[Source records Boundary: Start]
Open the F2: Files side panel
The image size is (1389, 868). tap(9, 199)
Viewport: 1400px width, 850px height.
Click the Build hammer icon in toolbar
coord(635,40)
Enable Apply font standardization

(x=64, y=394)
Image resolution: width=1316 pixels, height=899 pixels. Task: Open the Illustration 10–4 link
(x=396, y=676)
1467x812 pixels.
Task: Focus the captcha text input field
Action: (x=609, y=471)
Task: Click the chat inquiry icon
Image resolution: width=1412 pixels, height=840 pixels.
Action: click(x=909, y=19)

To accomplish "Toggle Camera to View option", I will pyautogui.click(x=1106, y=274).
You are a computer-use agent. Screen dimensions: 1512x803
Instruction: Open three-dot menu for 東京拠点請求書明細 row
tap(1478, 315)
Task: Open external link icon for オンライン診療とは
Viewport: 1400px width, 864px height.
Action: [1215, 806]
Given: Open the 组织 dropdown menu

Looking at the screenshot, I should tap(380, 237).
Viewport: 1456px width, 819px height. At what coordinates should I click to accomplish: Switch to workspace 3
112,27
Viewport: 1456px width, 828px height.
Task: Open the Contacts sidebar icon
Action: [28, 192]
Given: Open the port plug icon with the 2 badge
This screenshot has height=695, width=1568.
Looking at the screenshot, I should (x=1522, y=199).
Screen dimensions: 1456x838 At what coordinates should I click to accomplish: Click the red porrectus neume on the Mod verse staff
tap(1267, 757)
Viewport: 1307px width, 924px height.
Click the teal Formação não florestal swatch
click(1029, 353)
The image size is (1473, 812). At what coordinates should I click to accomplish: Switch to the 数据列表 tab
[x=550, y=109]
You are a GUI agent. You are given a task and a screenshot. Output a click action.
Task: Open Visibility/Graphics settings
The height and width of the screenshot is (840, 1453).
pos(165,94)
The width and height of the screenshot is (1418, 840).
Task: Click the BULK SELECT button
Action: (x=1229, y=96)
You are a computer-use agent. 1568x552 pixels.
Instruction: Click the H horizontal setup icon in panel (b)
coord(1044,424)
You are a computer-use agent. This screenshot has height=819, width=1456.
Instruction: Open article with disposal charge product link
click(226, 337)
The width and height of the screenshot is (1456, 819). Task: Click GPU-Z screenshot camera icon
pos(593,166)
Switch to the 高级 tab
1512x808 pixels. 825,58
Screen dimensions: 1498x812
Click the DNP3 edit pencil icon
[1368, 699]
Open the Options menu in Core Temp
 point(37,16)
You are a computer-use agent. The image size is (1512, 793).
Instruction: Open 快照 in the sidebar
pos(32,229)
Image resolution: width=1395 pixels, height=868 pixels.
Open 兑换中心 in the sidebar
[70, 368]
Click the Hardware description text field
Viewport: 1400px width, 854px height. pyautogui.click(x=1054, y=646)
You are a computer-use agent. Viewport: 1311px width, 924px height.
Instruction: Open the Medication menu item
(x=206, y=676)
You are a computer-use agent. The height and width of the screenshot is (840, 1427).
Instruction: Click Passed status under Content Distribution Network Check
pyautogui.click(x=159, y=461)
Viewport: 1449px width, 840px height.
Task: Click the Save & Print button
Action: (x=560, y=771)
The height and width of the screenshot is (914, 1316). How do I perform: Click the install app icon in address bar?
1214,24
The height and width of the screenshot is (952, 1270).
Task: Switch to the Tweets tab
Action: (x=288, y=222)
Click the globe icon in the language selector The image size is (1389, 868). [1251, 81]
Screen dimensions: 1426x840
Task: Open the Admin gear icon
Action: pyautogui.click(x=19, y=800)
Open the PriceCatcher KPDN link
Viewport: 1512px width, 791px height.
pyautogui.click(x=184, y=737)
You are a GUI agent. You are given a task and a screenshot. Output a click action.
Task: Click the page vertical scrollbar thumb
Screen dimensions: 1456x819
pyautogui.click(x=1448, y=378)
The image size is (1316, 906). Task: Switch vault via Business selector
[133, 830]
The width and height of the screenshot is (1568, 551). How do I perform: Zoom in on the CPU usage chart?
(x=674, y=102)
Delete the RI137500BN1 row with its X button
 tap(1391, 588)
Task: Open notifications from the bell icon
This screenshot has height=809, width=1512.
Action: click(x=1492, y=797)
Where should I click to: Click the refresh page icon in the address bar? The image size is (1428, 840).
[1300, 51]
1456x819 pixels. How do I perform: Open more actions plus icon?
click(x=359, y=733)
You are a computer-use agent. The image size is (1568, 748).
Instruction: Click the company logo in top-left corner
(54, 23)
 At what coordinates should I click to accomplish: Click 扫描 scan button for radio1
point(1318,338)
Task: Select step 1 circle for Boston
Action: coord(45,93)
[Source records Boundary: End]
Activity: Every line from the line containing "The height and width of the screenshot is (840, 1453)." through the line containing "You are a computer-use agent. 1568x552" in the records above must be retyped exactly. Leave out the rest.

Solution for this exercise:
The height and width of the screenshot is (840, 1453).
pos(165,94)
The width and height of the screenshot is (1418, 840).
Task: Click the BULK SELECT button
Action: (x=1229, y=96)
You are a computer-use agent. 1568x552 pixels.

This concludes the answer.